Tuesday, October 21, 2014

Today -100: October 21, 1914: The Germans want to conquer what now?


Le Matin says that 35 French army cooks tricked 140 Germans into surrendering by pretending to surround them.

Tageblatt (presumably the German newspaper rather than the Luxembourger one) says that when the French took 3 German envoys prisoner, the kaiser threatened to kill 300 POWs unless they were released, which they were.

The NYT has “certain information” from “an authoritative source” that Germany is building 200 extra-large airplanes, each capable of carrying 1,000 pounds of bombs to drop on London.  The bombs will still have to be dropped by hand.

Headline of the Day -100:  “Villa Threatens to Seize Chiefs.”  While the Constitutionalist’s Convention of Military Chiefs meets to work out Mexico’s future, Pancho Villa moves troops worryingly close to where it’s being held.

Actual dead prince: Wolrad of Waldeck and Pyrmont, 22, killed in action in Belgium.

At the annual meeting of the American Bar Association, former Pres. Taft calls for making US treaties the supreme law of the land.  At present, the federal government can’t force states to abide by treaties, for example California’s discrimination against Japanese.

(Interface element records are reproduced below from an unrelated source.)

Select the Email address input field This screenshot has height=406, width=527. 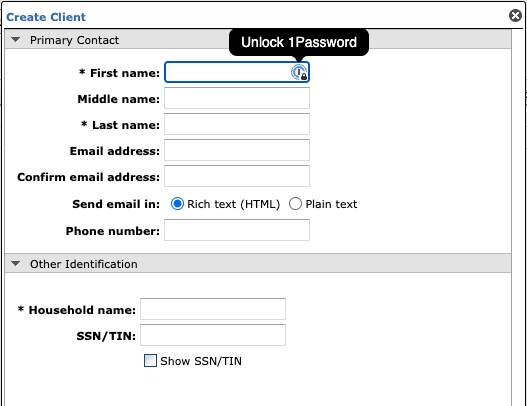coord(237,150)
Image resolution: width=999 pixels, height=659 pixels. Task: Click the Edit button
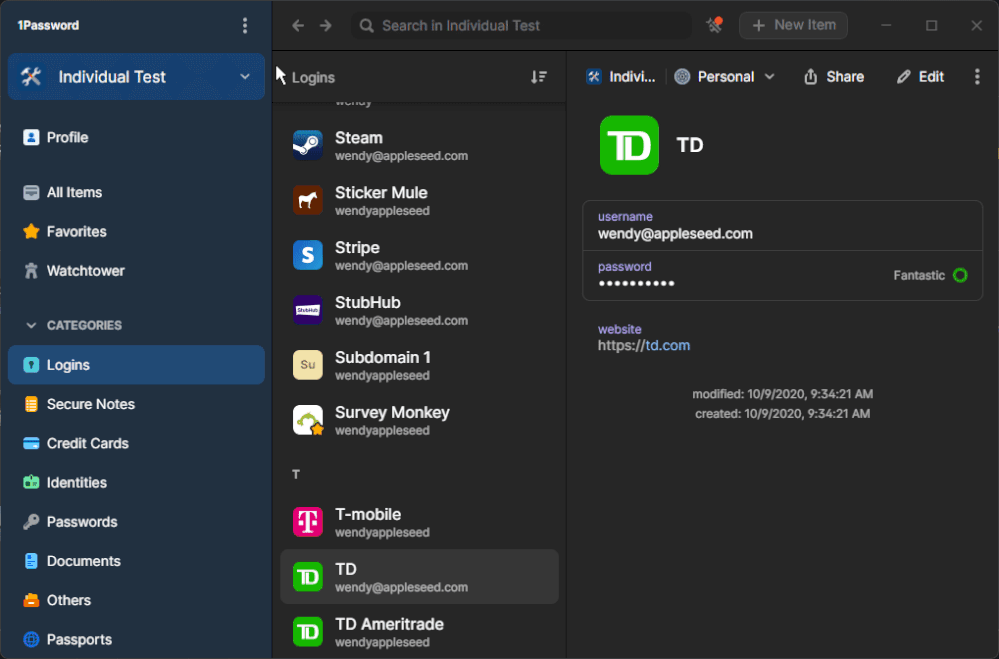coord(920,77)
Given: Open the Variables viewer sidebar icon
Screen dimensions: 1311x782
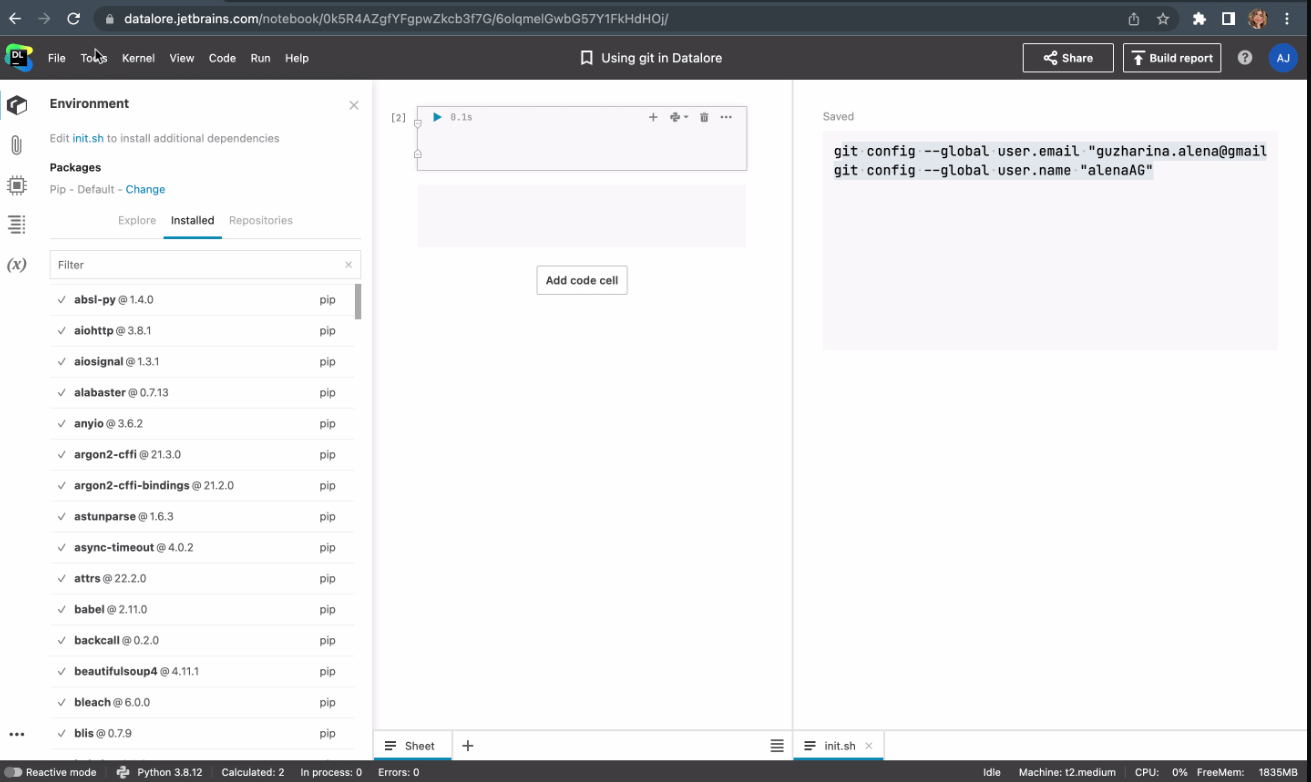Looking at the screenshot, I should tap(16, 265).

The upper house of the Prussian Diet debates German hat fashions (or maybe it’s just a meeting in the Diet building?)  One speaker (all of whom are unnamed, dammit) says it is the job of those who cannot fight to prepare for the consequences of war and the newly awakened German national feeling as it affects, you know, ladies’ hats.  “He predicted that the first consequences of the war would be a tendency to simplicity and a suppression of individuality.  Other speakers did not seem satisfied with this and declared that Germany must make fashions capable of conquering the international market.”